It’s been a year and a half since I have had gainful employment (what is “ungainful” employment?). And it is true what the experts say: it definitely does a job on your self-esteem, your relationships, not to mention your finances. Unemployment only goes so far.
No, I haven’t been lazy. I have applied for I don’t know how many jobs with a total of one interview (which obviously did not go well, although I wish I knew why). I continue to apply for positions. But I am starting to doubt the things I have been told all my life.
My father, as well as a few of my other family members, encouraged me to get as much education as I could. A number of my other family members thought I was trying to be “better” than them. So, it wasn’t like family support was – what should I say? Okay, I just won’t say.

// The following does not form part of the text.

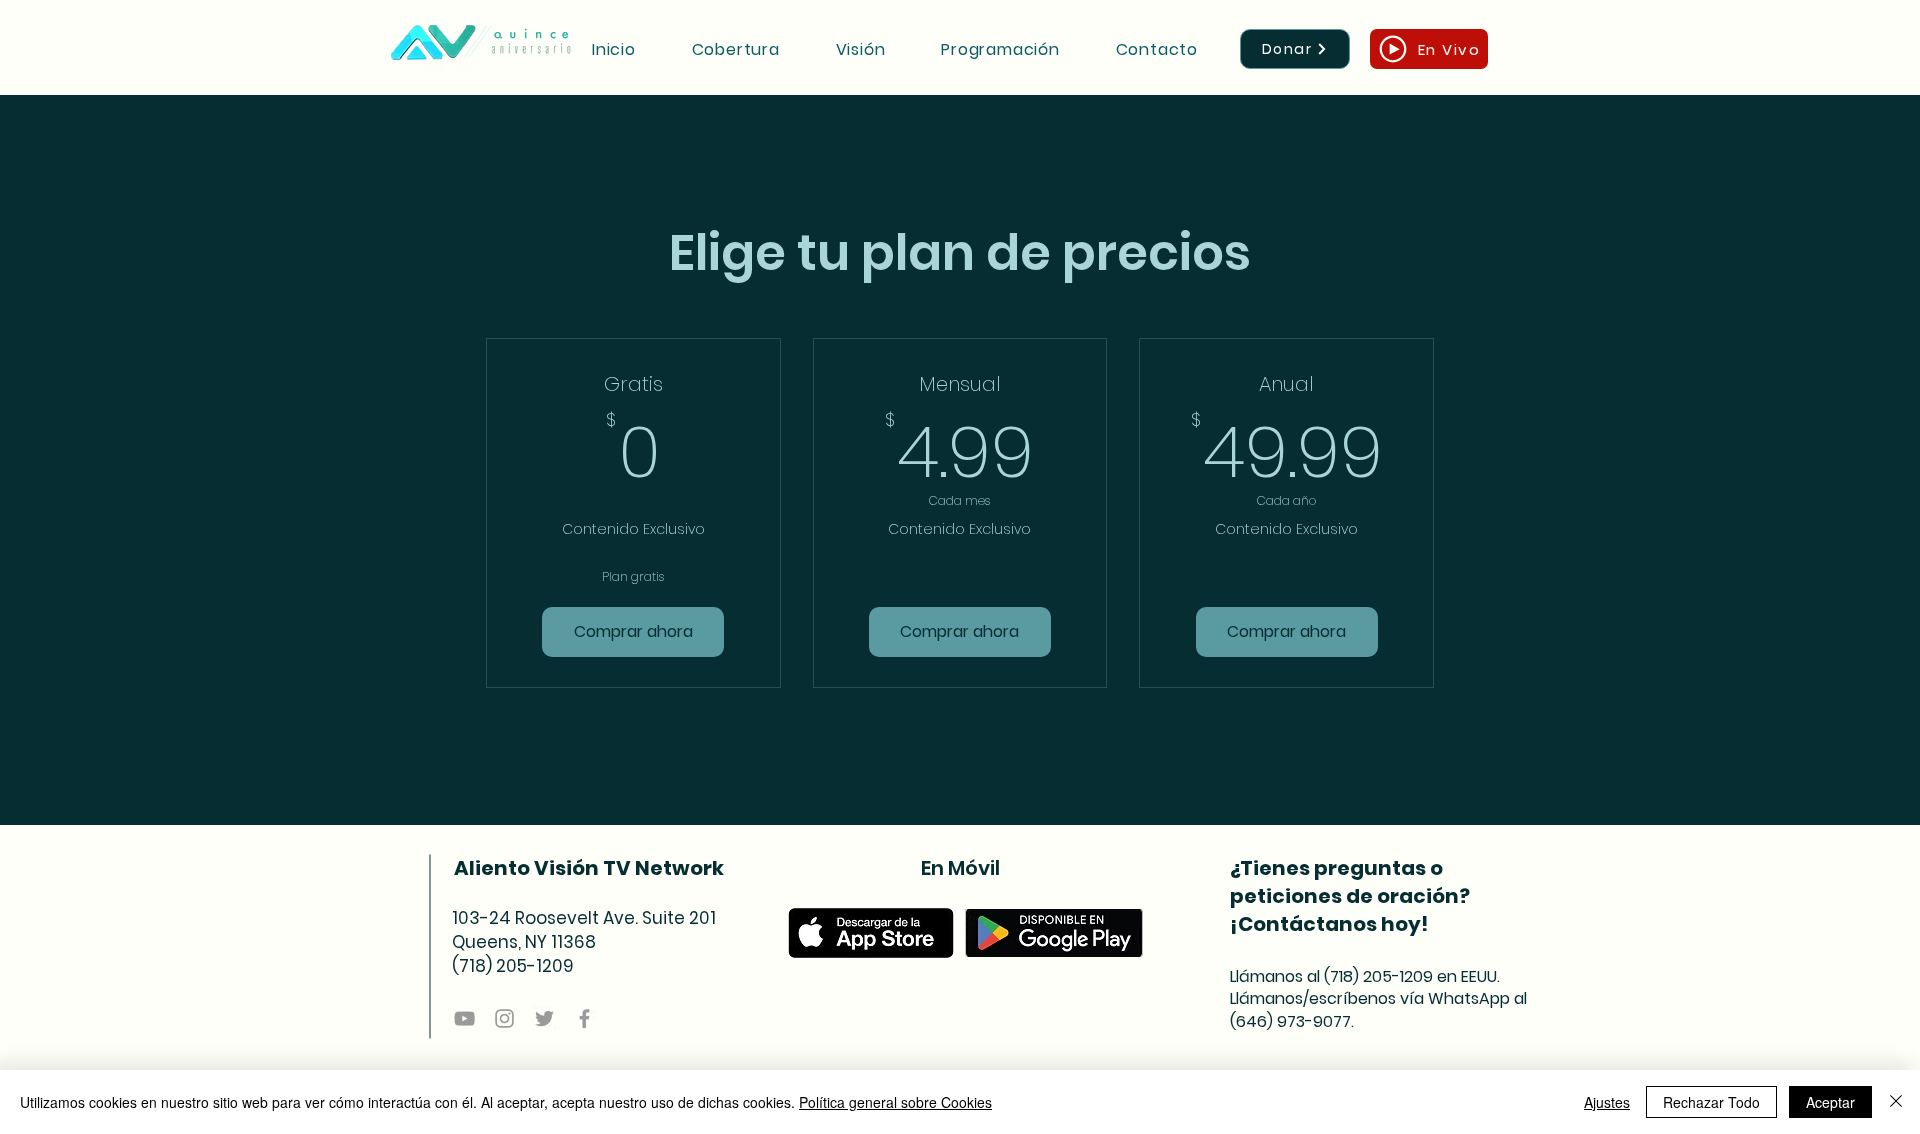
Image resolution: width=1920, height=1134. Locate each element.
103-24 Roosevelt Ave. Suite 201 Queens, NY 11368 (584, 930)
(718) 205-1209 (513, 966)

I have followed that educational ideal all my life, until I failed [twice] to complete a doctorate. I do, however, have a degree in psychology, as well as a Master’s in developmental psychology AND a Master’s in Library and Information Science. Although I did not complete my doctoral program, I did indeed complete my exams the second time around. My major fault, as I see it, was being unable to develop a supportive doctoral committee – and that was my fault. Of course, I’m sure my “mentors” don’t see it that way. [I must admit: I still have nightmares about what I consider a major failure.]
Nonetheless, I do have double Masters in areas which complement each other. I would really like to work in an academic setting; whether it is online teaching, research or as an academic librarian. And I have pursued positions in these areas for the last year and a half. But as I have said; to no avail.

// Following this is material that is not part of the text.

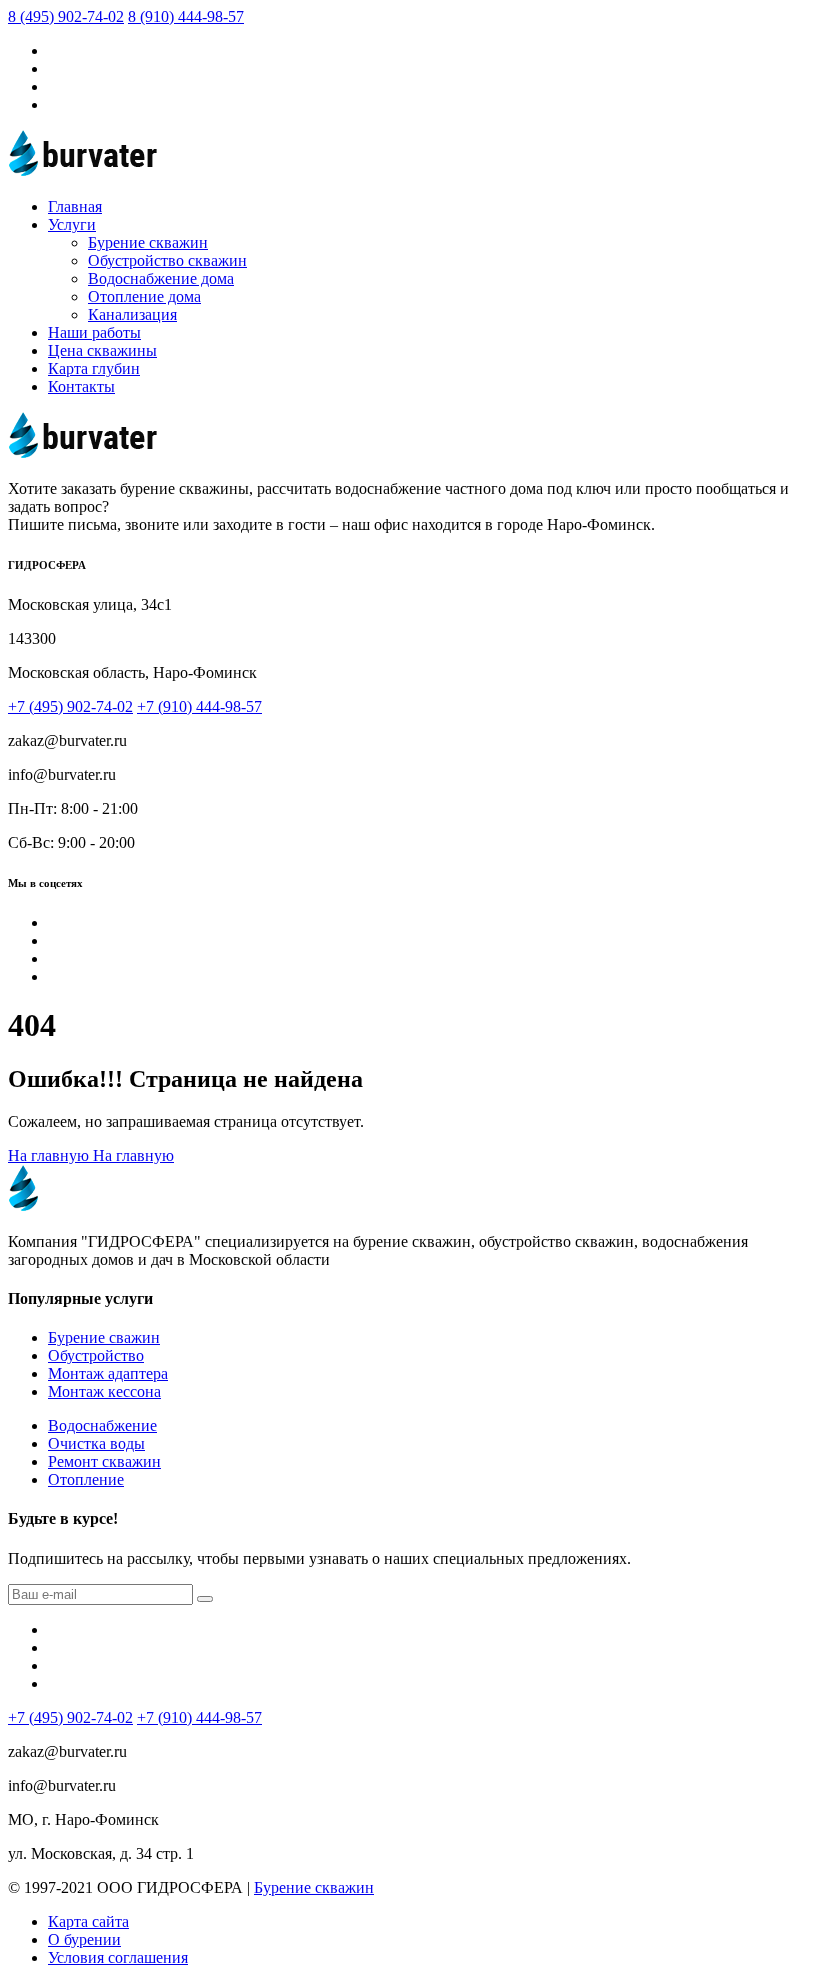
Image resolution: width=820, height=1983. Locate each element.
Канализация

I would simply like to know what I’m doing wrong or whether something beyond me is responsible. I have been spoiled in my life having never applied for positions prior to this time where I did not at least get an interview. Now I cannot beg, borrow or steal an interview. I have even applied to Walmart and didn’t get a reply.
Want to know what is worse? My partner applied for a job and got it in a week. My spouse applied for a job and got it in 4 days [they weren’t working over the weekend]. I can’t help but wonder what the hell is wrong with me. If either of them were young and spry [yeah, that was kind of rude to say] I might consider it to be an age thing. But one is younger by 2 years and the other is older by 5 years. Both have high school diplomas and have no advanced degrees! Talk about feeling like I’ve gone down the wrong path!!

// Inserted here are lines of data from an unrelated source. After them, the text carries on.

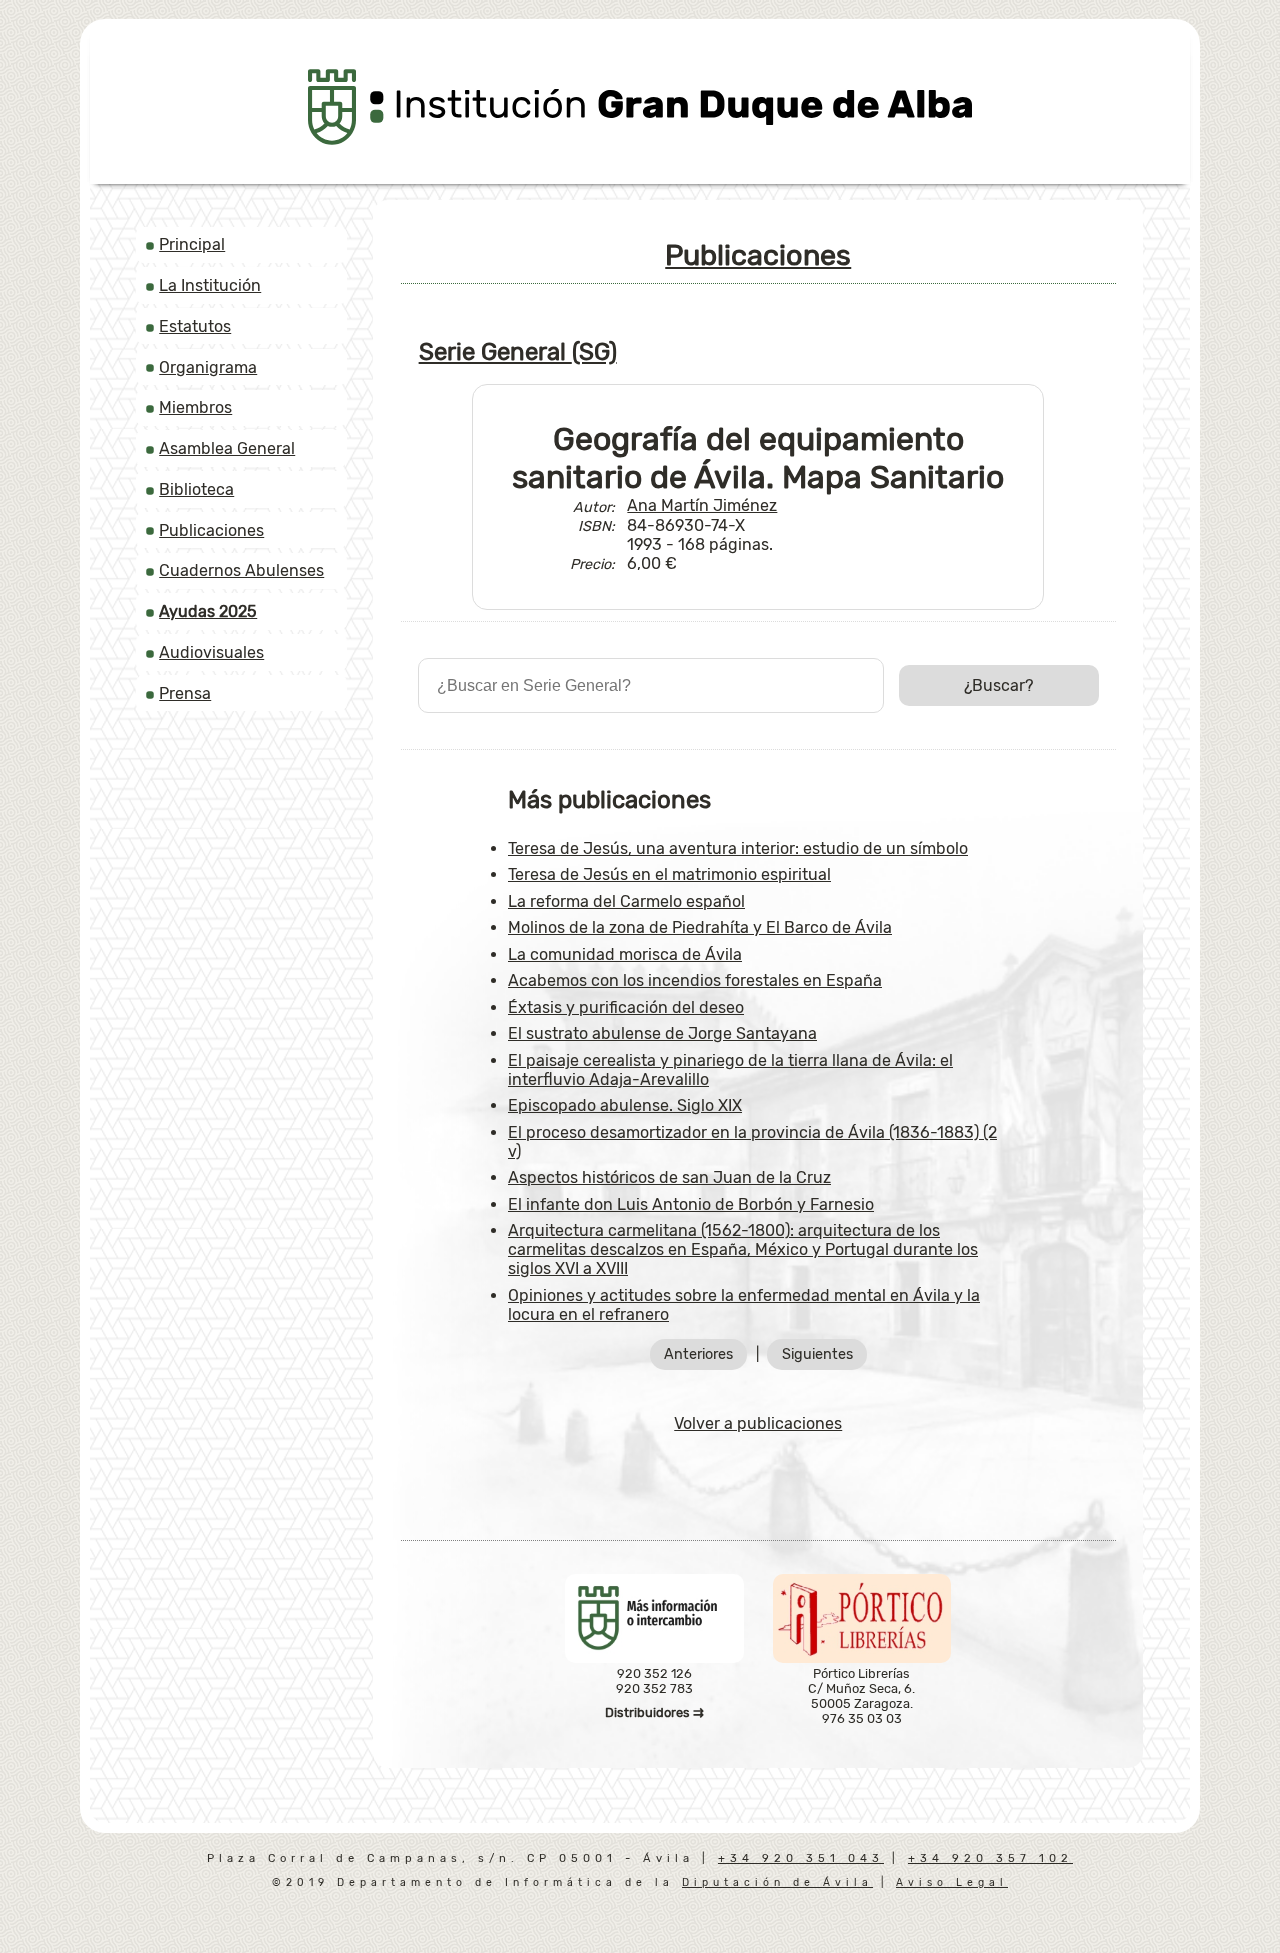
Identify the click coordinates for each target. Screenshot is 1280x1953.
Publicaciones (211, 530)
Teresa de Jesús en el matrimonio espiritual (669, 874)
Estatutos (195, 326)
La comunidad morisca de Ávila (625, 954)
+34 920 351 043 (801, 1858)
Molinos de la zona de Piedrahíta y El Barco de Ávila (700, 927)
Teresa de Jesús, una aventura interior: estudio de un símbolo (738, 848)
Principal (192, 244)
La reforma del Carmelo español (626, 901)
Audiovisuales (211, 652)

Well, I’ll be their house-spouse – cooking, cleaning, laundry, a lending ear when they are frustrated. And I will continue to write.
But I do feel misled. I am working to repair the blow to my self-esteem. But, I must admit --- it’s not easy.
Wow, that's rough. Maybe it's just your field. Academia is cutting back so your field is much more competitive. You should seriously check out information architecture for the web. They all bring a background of library science and there are lots of jobs for IAs. Your skills are easily transferable.